▶ **Your instructions**: The answer is to consist only of an exact retyping of the lines from the one containing "Screen dimensions: 1024x576" to the end of the entries, without pictures.

Collected data:
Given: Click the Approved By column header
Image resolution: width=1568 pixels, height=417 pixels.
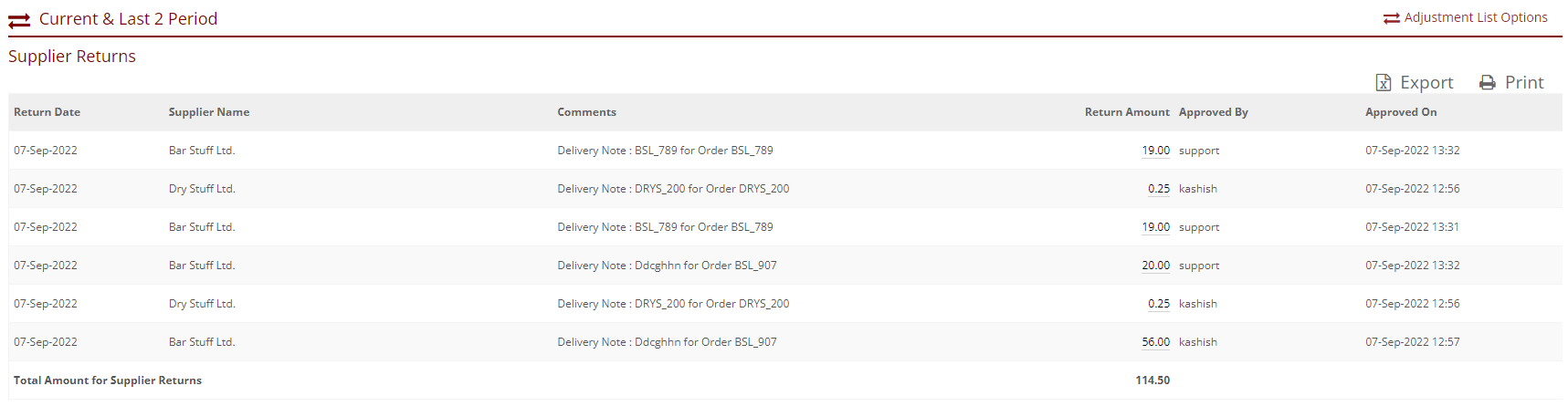Looking at the screenshot, I should click(x=1213, y=112).
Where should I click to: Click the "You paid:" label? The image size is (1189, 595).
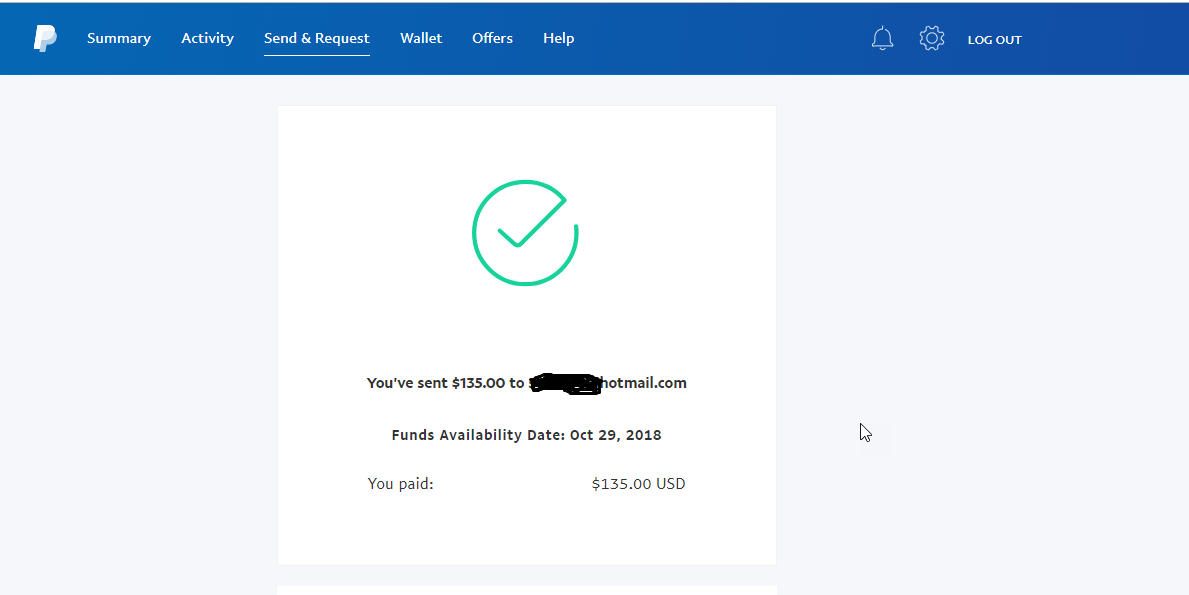coord(400,484)
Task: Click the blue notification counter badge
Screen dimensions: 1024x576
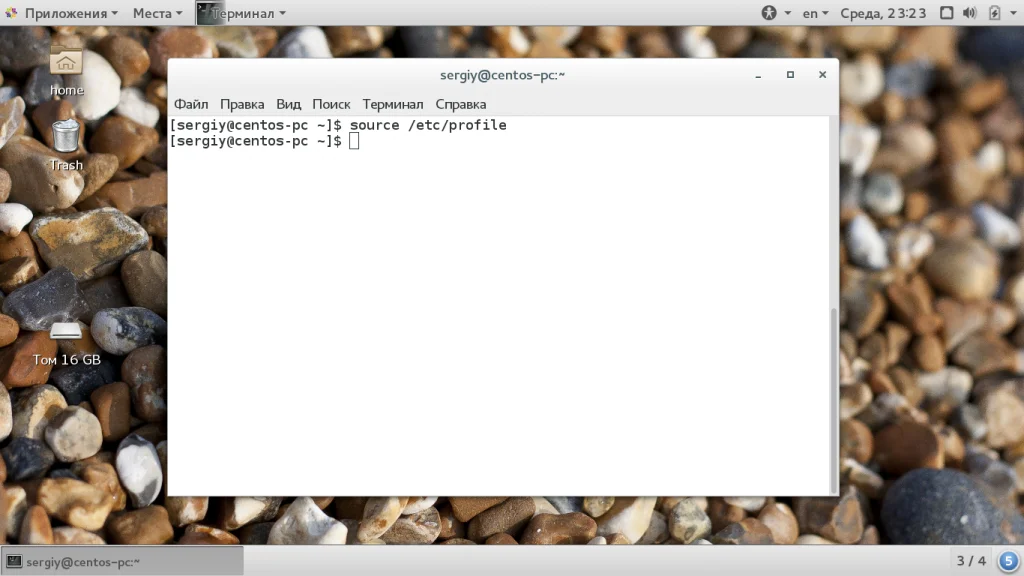Action: [1008, 561]
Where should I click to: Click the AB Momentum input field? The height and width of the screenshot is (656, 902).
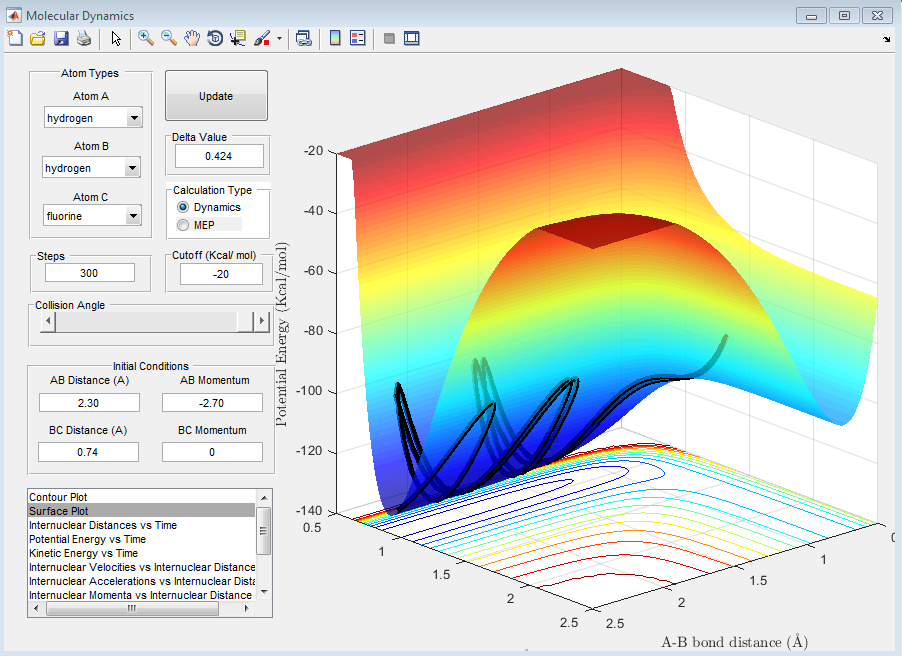212,402
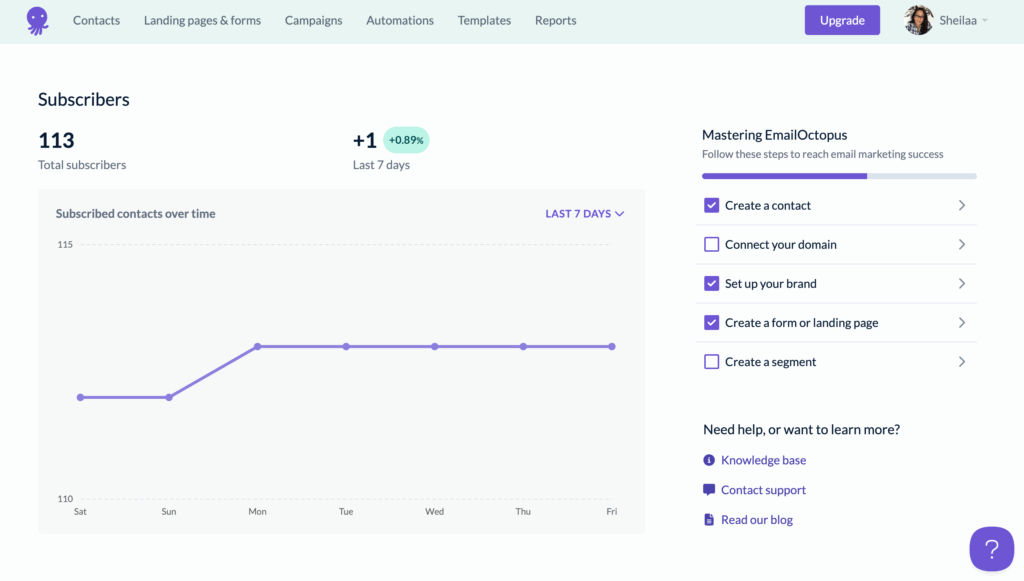Click the EmailOctopus octopus logo
Image resolution: width=1024 pixels, height=581 pixels.
[x=37, y=21]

▶ **Completed task**:
Screen dimensions: 1024x576
Action: [1008, 561]
Where should I click to: Click the AB Momentum input field? The height and width of the screenshot is (656, 902).
212,402
Click the EmailOctopus octopus logo
Image resolution: width=1024 pixels, height=581 pixels.
[x=37, y=21]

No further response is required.